The downsides of the kind of agriculture that holds sway in the heartland—devoting large swaths of land to monocultures of just two crops, regularly tilling the soil, and leaving the ground fallow over winter—are by now well known: ever-increasing loads of pesticides and titanic annual additions of synthetic and mined fertilizers, much of which ends up fouling drinking water and feeding algae-smothered aquatic "dead zones" from Lake Erie to the Gulf of Mexico.
But perhaps the most ominous long-term trend in the Corn Belt is what's known as peak soil: The Midwest still boasts one of the greatest stores of topsoil on Earth. Left mostly unfarmed for millennia, it was enriched by interactions between carbon-sucking prairie grasses and mobs of grass-chomping ruminants. But since settlers first started working the land in the 1800s, we've been squandering that treasure. Iowa, for example, has lost fully one-half—and counting—of its topsoil, on average, since the prairie came under the plow. According to University of Washington soil scientist David Montgomery, author of Dirt: The Erosion of Civilizations, it takes between 700 and 1,500 years to generate an inch of topsoil under natural conditions. Cornell agricultural scientist David Pimentel reckons that "90 percent of US cropland now is losing soil faster than its sustainable replacement rate." Soil, as Americans learned in the Dust Bowl, is not a renewable resource, at least on the scale of human lifetimes.
Then there's climate change itself. Under natural conditions—think forests or grasslands—soil acts as a sponge for carbon dioxide, sucking it in through plant respiration and storing a little more each year than is lost to oxidation in the process of rotting. But under current farming practices, US farmland only acts as what the USDA has deemed a "modest carbon sink"—sequestering 4 million metric tons of carbon annually, a tiny fraction of total US greenhouse gas emissions.
The good news, says eminent soil scientist Rattan Lal of Ohio State University, is that if all US farms adopted Brandt-style agriculture, they could suck down as much as 25 times more carbon than they currently are—equivalent to taking nearly 10 percent of the US car fleet off the road. (Lal, a member of the Nobel-winning International Panel on Climate Change, is so impressed with Brandt's methods that he brought a group of 20 Australian farmers on a pilgrimage to Carroll two years ago, he tells me.)

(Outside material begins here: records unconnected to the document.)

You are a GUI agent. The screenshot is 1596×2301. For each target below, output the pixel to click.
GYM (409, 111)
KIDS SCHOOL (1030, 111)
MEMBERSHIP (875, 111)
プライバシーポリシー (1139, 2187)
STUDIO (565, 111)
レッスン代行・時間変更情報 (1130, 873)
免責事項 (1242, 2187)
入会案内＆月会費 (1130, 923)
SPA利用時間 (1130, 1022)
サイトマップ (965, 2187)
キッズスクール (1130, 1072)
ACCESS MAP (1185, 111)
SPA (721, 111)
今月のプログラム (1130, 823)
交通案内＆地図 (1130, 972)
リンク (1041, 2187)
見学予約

In the middle of his cornfield, holding a handful of loamy, black soil, Brandt explains that he habitually tests his dirt for organic matter. When he began renting this particular field two seasons before, its organic content stood at 0.25 percent—a pathetic reading in an area where, even in fields farmed conventionally, the level typically hovers between 1 and 2 percent. In just two years of intensive cover cropping, this field has risen to 1.25 percent. Within 10 years of his management style, he adds, his fields typically reach as high as 4 percent, and with more time can exceed 5 percent.
Building up organic matter is critical to keeping the heartland humming as the climate heats up. The severe drought that parched the Corn Belt last year—as well as the floods that have roared through in recent years—are a harbinger of what the 2013 National Climate Assessment calls a "rising incidence of weather extremes" that will have "increasingly negative impacts" on crop yields in the coming decades.
As Ohio State soil scientist Rafiq Islam explains, Brandt's legume cover crops, which trap nitrogen from the air and store it in nodules at their roots, allow him to grow nitrogen right on his farm, rather than importing it in the form of synthetic fertilizer. And the "complex biological systems" created by cover crops marginalize crop-chomping bugs and disease-causing organisms like molds—meaning fewer insecticides and fungicides.